Book groups are in rude health these days. Indeed, there are rumours – or a Twitter address, at least – pointing to a Listener-backed National Book Club, which sounds fun.
But if the book club isn’t enough – or if you prefer not to bother with the books at all – how about a book review journal club?
According to Ralph Gardner, writing in the Wall Street Journal, “several accomplished gentlemen gather every couple months” – in an upper West Side apartment, naturally – “to deconstruct the articles in the New York Review of Books. Technically speaking, I suppose it’s not a book club, but a periodical club. But the format is much the same, except that instead of sharing a book each participant selects an article to discuss from a recent issue.”
As one well-informed friend recently put it to me, the NYRB is the world’s cleverest cheat sheet: read the critiques in the paper and you can bluff your way through just about any highbrow literary love-in.
But it seems, on the basis of Gardner’s experience, that it’s more than a highfalutin swot session.
Since you’re wondering, here’s an insight into how the thing works:
I must confess I hadn’t read the first assigned piece, “The Secrets of Houdini.” But I enjoyed the discussion nonetheless, as the gentlemen tried to conjure contemporary equivalents to the great magician. David Blaine? Philippe Petit? David Copperfield—whom [one of the group, attorney Jack] Lerner said he attended high school with and whose name used to be David Kotkin?

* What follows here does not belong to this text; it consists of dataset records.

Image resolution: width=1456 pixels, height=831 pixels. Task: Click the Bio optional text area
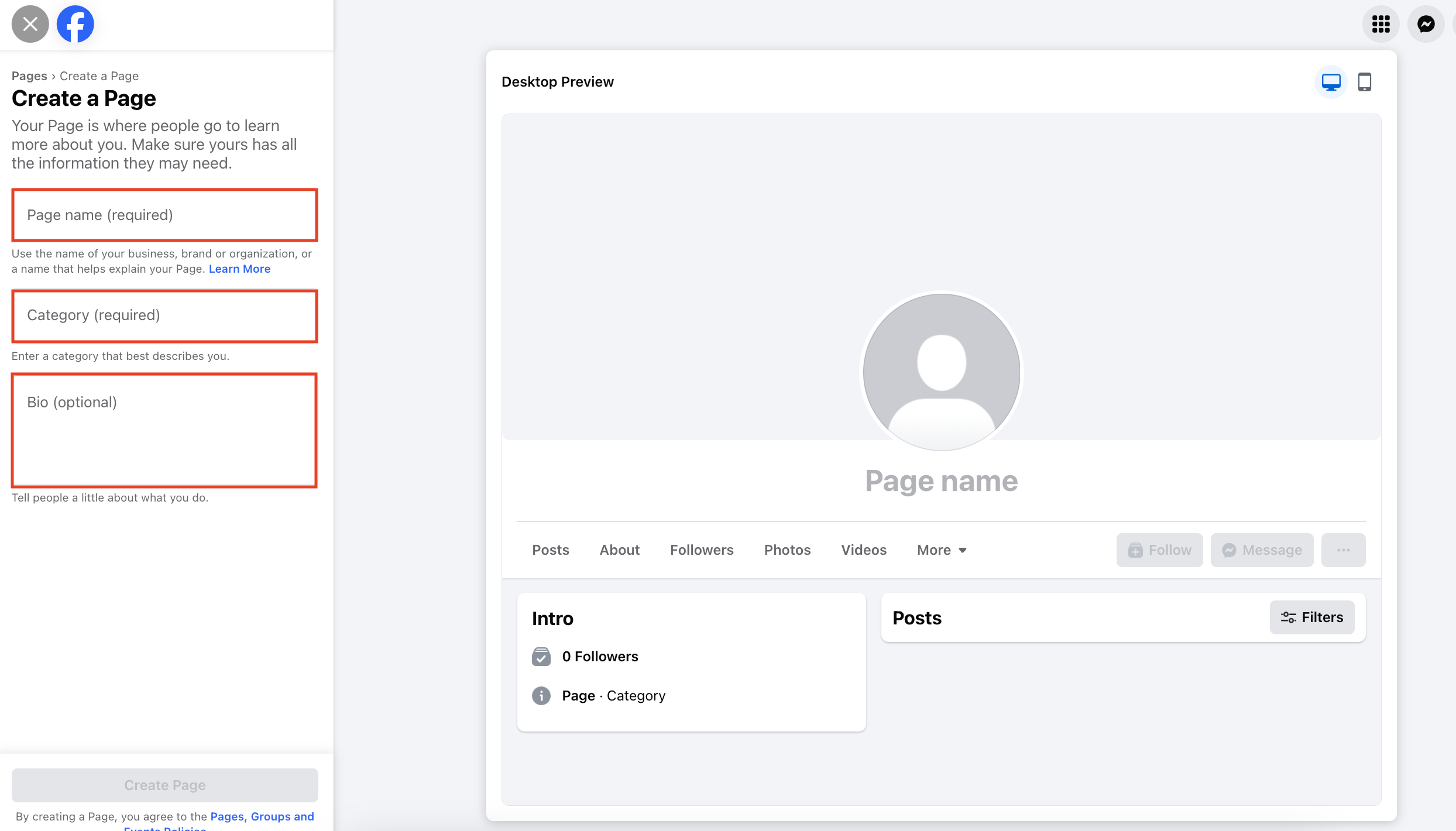coord(164,430)
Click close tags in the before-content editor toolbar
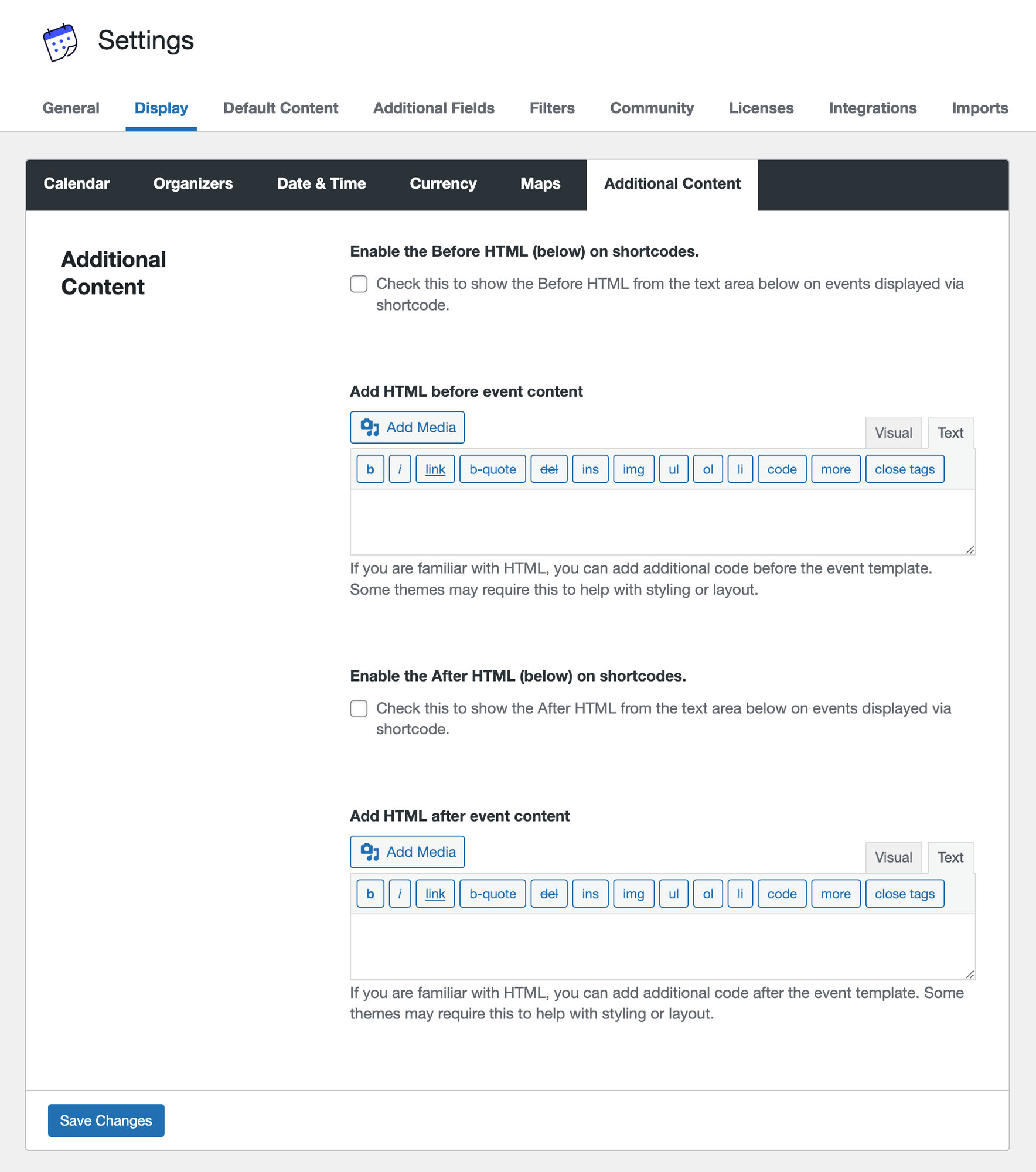1036x1172 pixels. [904, 469]
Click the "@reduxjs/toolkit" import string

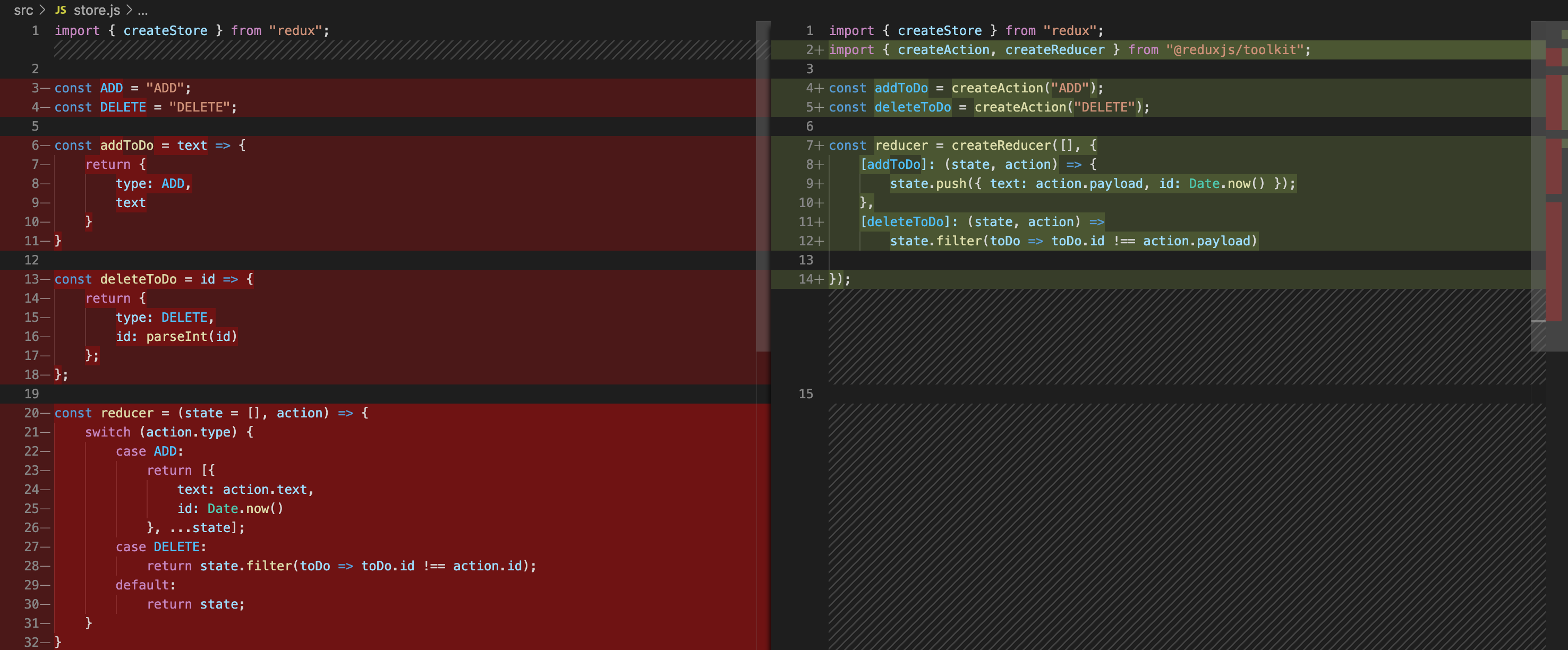[x=1234, y=50]
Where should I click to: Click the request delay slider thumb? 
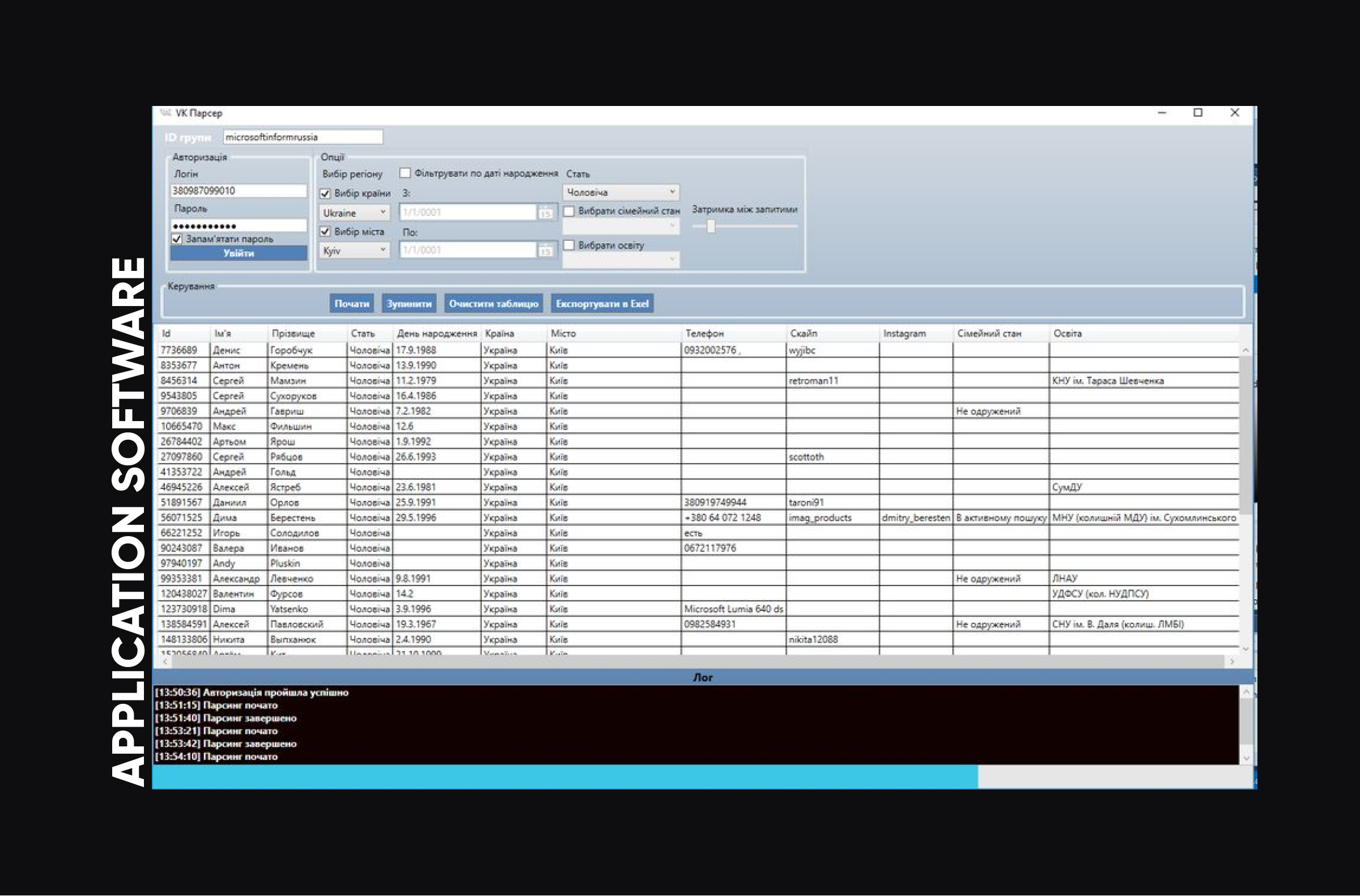(x=711, y=226)
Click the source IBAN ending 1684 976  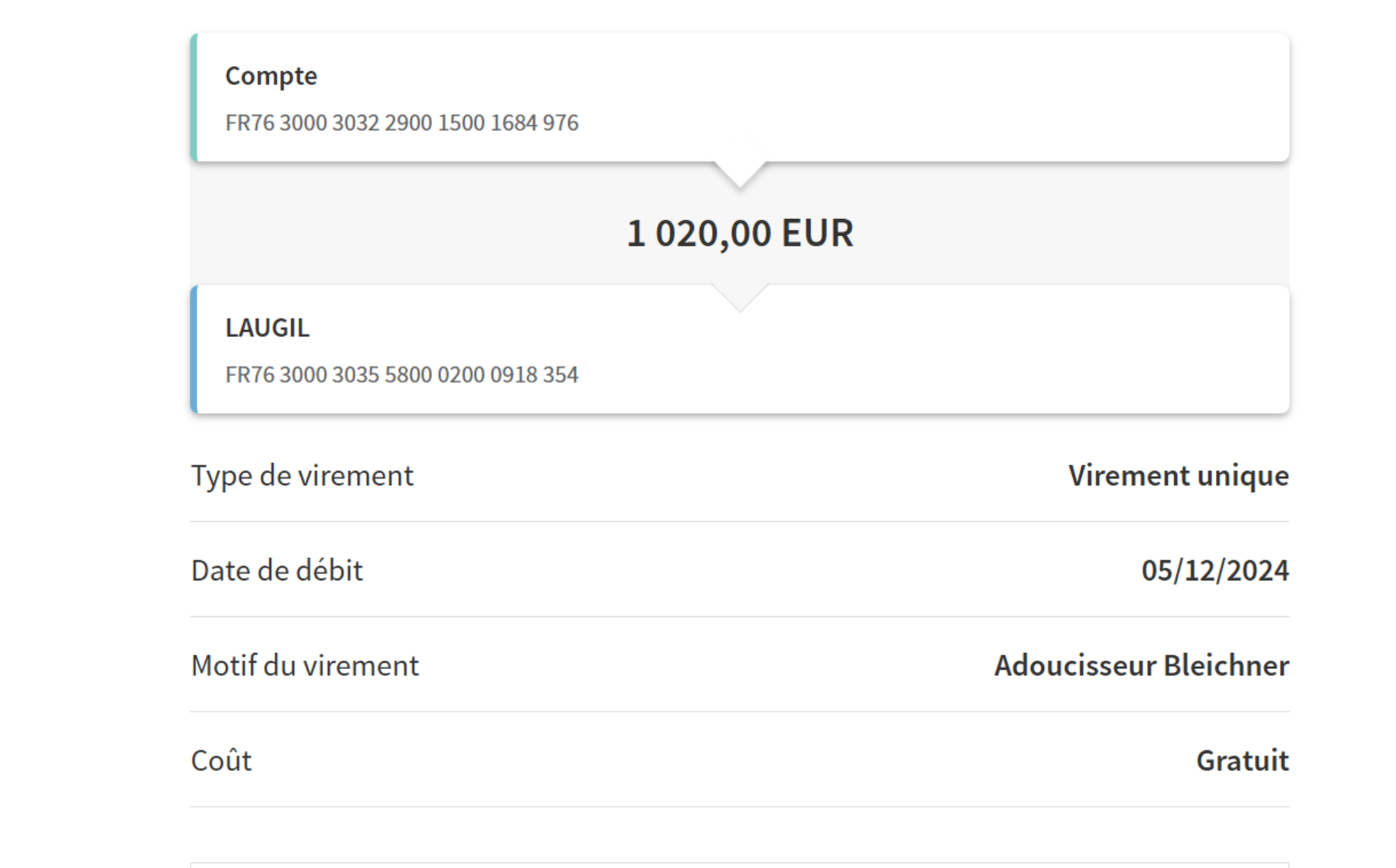tap(401, 123)
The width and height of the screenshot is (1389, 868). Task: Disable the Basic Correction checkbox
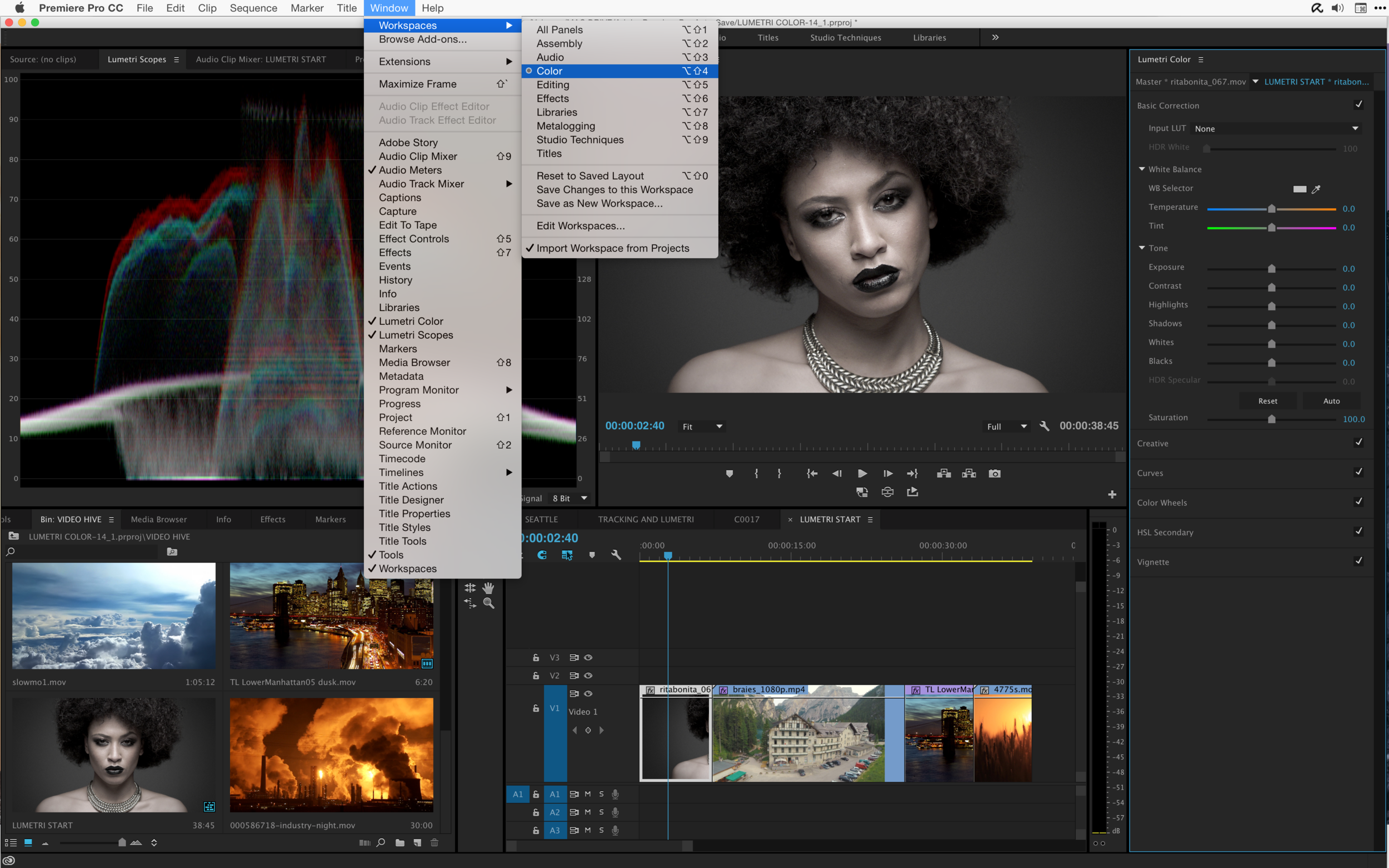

Someone suggested Steve Jobs, someone else Madonna as figures who, like Houdini, had their finger “on the pulse of the zeitgeist.” The participants tried to probe the performer’s psychological make-up, Mr. Russell describing his escapes as “intrauterine.”
The discussion is not limited to the lengthy articles. The personal ads get a look in, too. “The personals come with titles such as ‘Aural Erotica’, and explanations such as, ‘Let me blow your mind, your ultimate erogenous zone’,” writes Gardner, helpfully.
The correspondents tend to be middle-aged, Ivy-educated, secure (or so they say), adventurous – though perhaps more so intellectually than physically – whose fetish objects are less things like feet than a glass of Beaujolais by a glowing fireplace.
Whatever inclination might have existed to dwell on the personals was mitigated by the fact that there were daughters present and three more articles to discuss before we called it a night.”
But the NYRB personals are in truth rather dull, especially when compared with the London Review of Books, home to a brand of lonely-hearts notices several thousand times classier than its New York namesake. Here are a handful, cribbed from a GQ interview with David Rose, the LRB editor who has compiled two anthologies of the best of the ads.
Nothing says ‘I love you’ in a more sincere way than being woken with champagne and pastries and roses. Apart from a dog with peanut butter on the roof of his mouth. Write, we’ll meet, sleep together and in the morning, just before my friend’s wife tells me to get off their sofa and get out of their house I’ll show you Winston’s trick. It’s hilarious. You’ll have to bring the peanut butter though – they’ve put locks on all the kitchen cupboards. Man, 26. Box no 6433.
Tall, handsome, well-built, articulate, intelligent, sensitive, yet often grossly inaccurate man, 21. Cynics (and some cheap Brentwood psychiatrists) may say ‘pathological liar’, but I like to use creative with reality’. Join me in my 36-bedroom mansion on my Gloucestershire estate, set in 400 acres of wild-stag populated woodland. East Ham. Box no 0620.
In February next year I will begin work in my garden on a 1:128 working scale model of the Karakumsky Canal, which stretches 1,200km from Haun-Khan to Ashkhabad, Turkmenistan. It irrigates a course of 800km and is the largest in the world. Now make love to me. Man, 53. Kettering. Box no 5889.